By day two, it became apparent that nothing earth shattering would come out of the proceedings anyway. There was a resolution on women reservation, with a caste-based pro rata proportion within it. The BJP and other parties did not even react to the announcement.

On day three, the finale, had Rahul Gandhi expound to his leaders of how they had lost connection with the people and must reach out to the common folk on the ground. He further spoke of how the BJP could not be challenged adequately by the regional parties and, how only the Congress was equipped to do so, armed with an ideology. He also warned them that it would not be an easy battle.

The biggest official takeaway — the Udaipur declaration — too, did not materialise in the form of a formal declaration; and it was left to the minions to construct its import from the two speeches of the highest leaders — party president Sonia Gandhi, and past president, Rahul Gandhi.

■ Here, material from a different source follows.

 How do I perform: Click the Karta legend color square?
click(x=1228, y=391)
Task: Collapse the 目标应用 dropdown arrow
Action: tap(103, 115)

The Congress never realised when the BJP went to a spree to usurp its icons, from Sardar Vallabhai Patel to P.V. Narasimha Rao, and are now trying hard to save the final piece of the family silver — Gandhi. The national yatra from October 2 is a valiant announcement, but will a march modelled on the Mahatma yield results, and is the Congress still worth its Gandhian salt, will be answered in future but the Udaipur baithak did not inspire a nation, or even the part of it, that was looking for a sign of a challenge to Modi’s BJP.